Effective exponents near bicritical points

The phase diagram of a system with two order parameters, with n(1) and n(2) components, respectively, contains two phases, in which these order parameters are non-zero. Experimentally and numerically, these phases are often separated by a first-order flop line, which ends at a bicritical point. For n = n(1)+ n(2) = 3 and d = 3 dimensions (relevant, e.g., to the uniaxial antiferromagnet in a uniform magnetic field), this bicritical point is found to exhibit a crossover from the isotropic n-component universal critical behavior to a fluctuation-driven first-order transition, asymptotically turning into a triple point. Using a novel expansion of the renormalization group recursion relations near the isotropic fixed point, combined with a resummation of the sixth-order diagrammatic expansions of the coefficients in this expansion, we show that the above crossover is slow, explaining the apparently observed second-order transition.

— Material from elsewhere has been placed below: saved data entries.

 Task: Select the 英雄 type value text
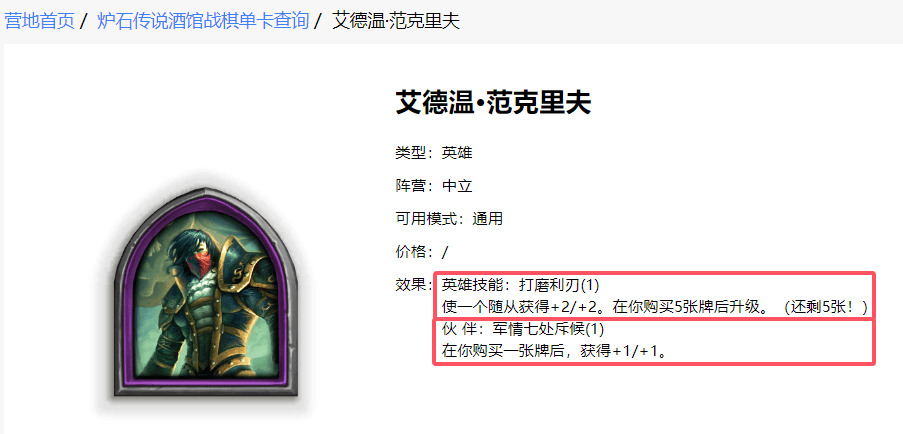pyautogui.click(x=457, y=153)
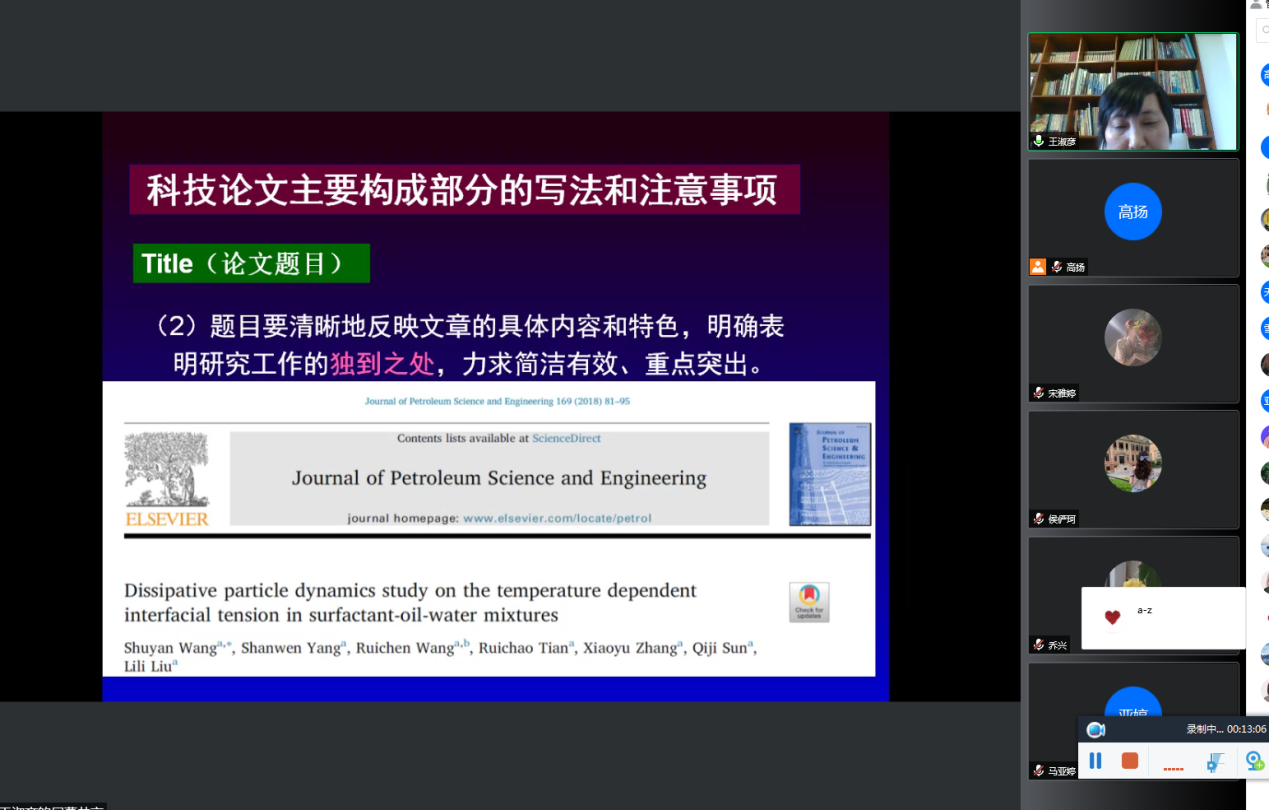
Task: Select 侯萨珂's participant tile
Action: pyautogui.click(x=1132, y=464)
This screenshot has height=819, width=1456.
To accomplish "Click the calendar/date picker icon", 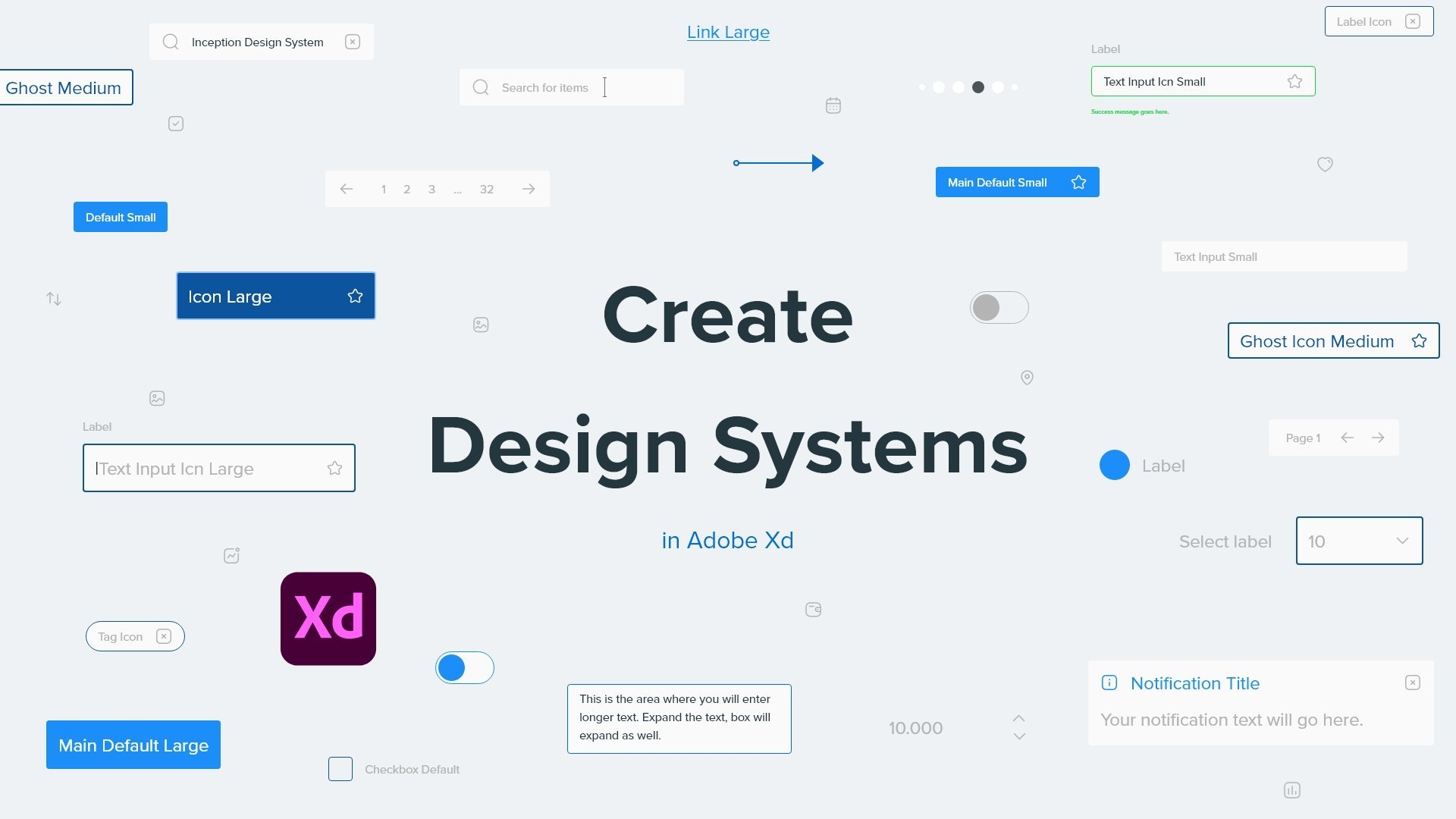I will 833,106.
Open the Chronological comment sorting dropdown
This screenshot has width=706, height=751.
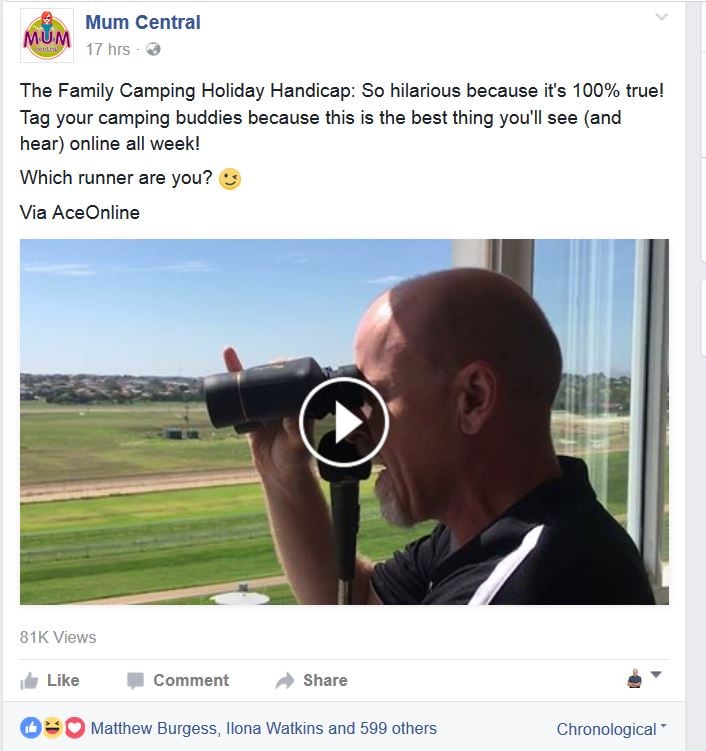coord(611,729)
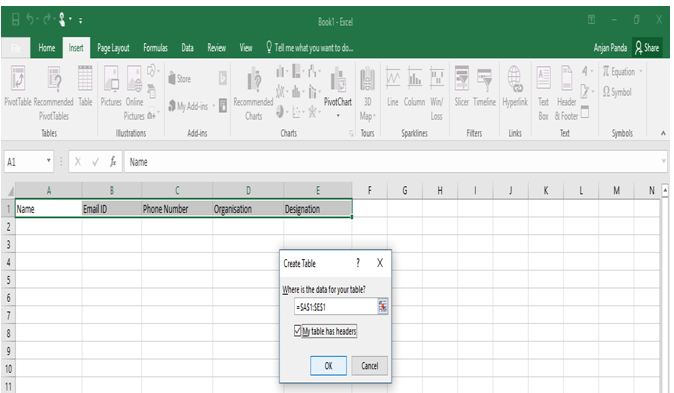The width and height of the screenshot is (674, 393).
Task: Click the table data range input field
Action: click(336, 307)
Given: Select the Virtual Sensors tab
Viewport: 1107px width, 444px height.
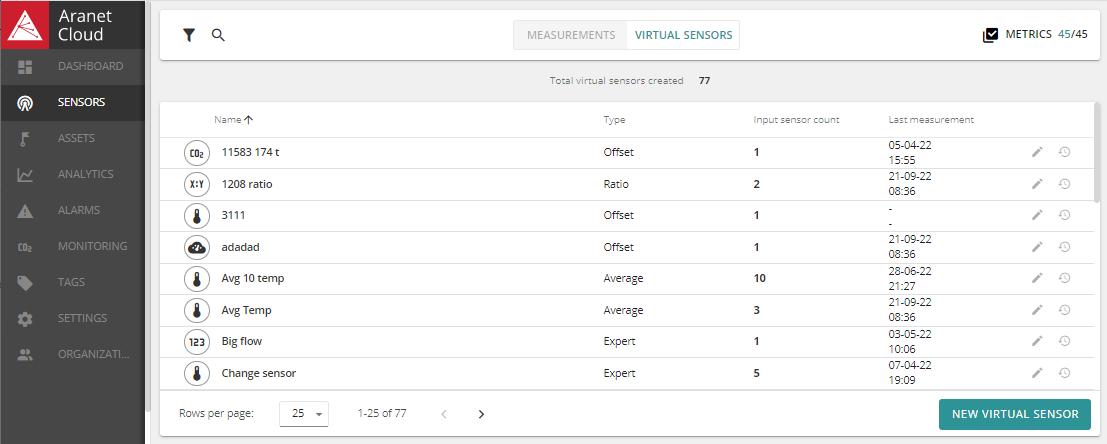Looking at the screenshot, I should pos(683,35).
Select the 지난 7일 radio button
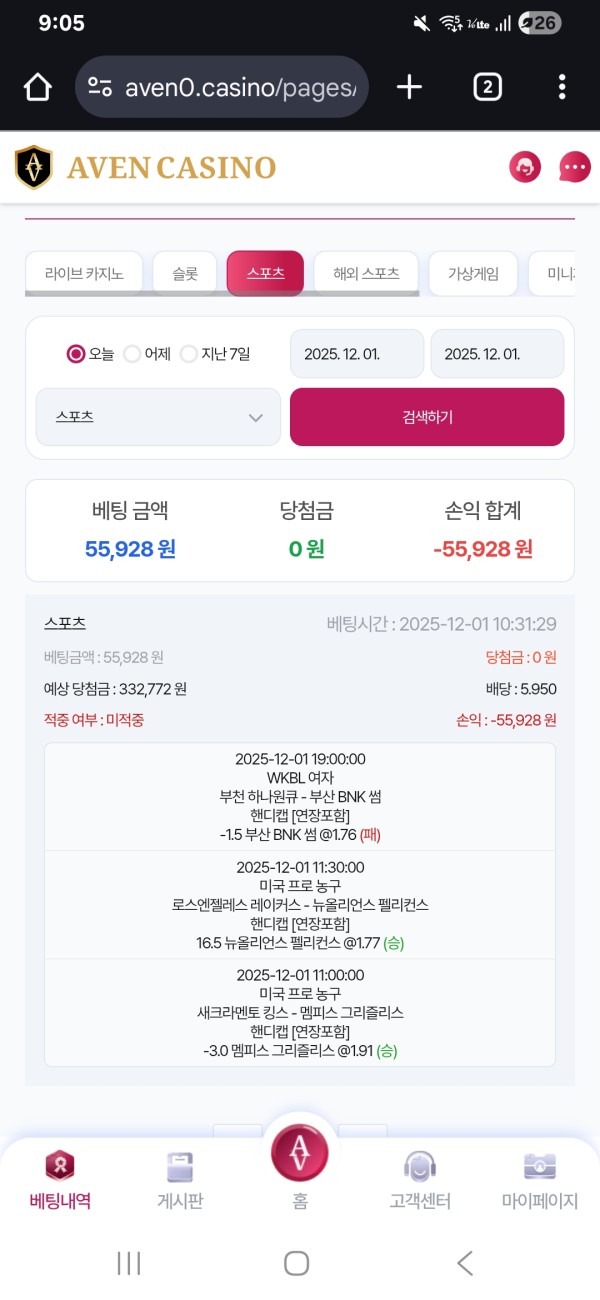 [x=188, y=354]
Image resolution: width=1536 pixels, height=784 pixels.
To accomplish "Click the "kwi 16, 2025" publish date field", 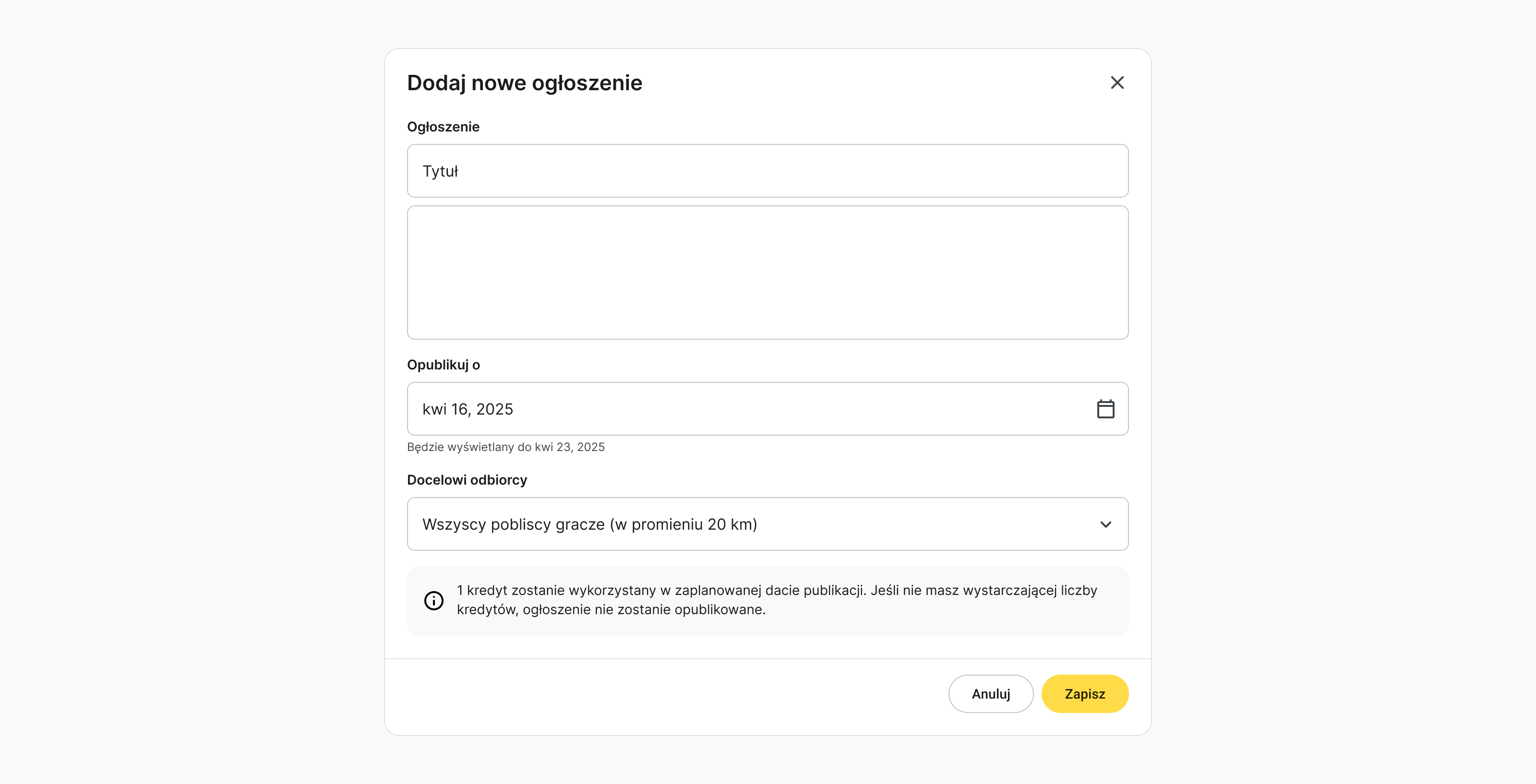I will click(x=716, y=408).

However, the effective critical exponents near that transition, which are calculated here, vary strongly as the triple point is approached.

Automated summary

This study investigates a system with two order parameters and finds that there is often a first-order flop line separating two phases with non-zero order parameters. For n = 3 and d = 3, the flop line terminates at a bicritical point, which exhibits a crossover from isotropic universal critical behavior to a fluctuation-driven first-order transition. By expanding the renormalization group recursion relations and resumming the sixth-order diagrammatic expansions of the coefficients, the study explains the apparently observed second-order transition and reveals the variations in effective critical exponents near the triple point.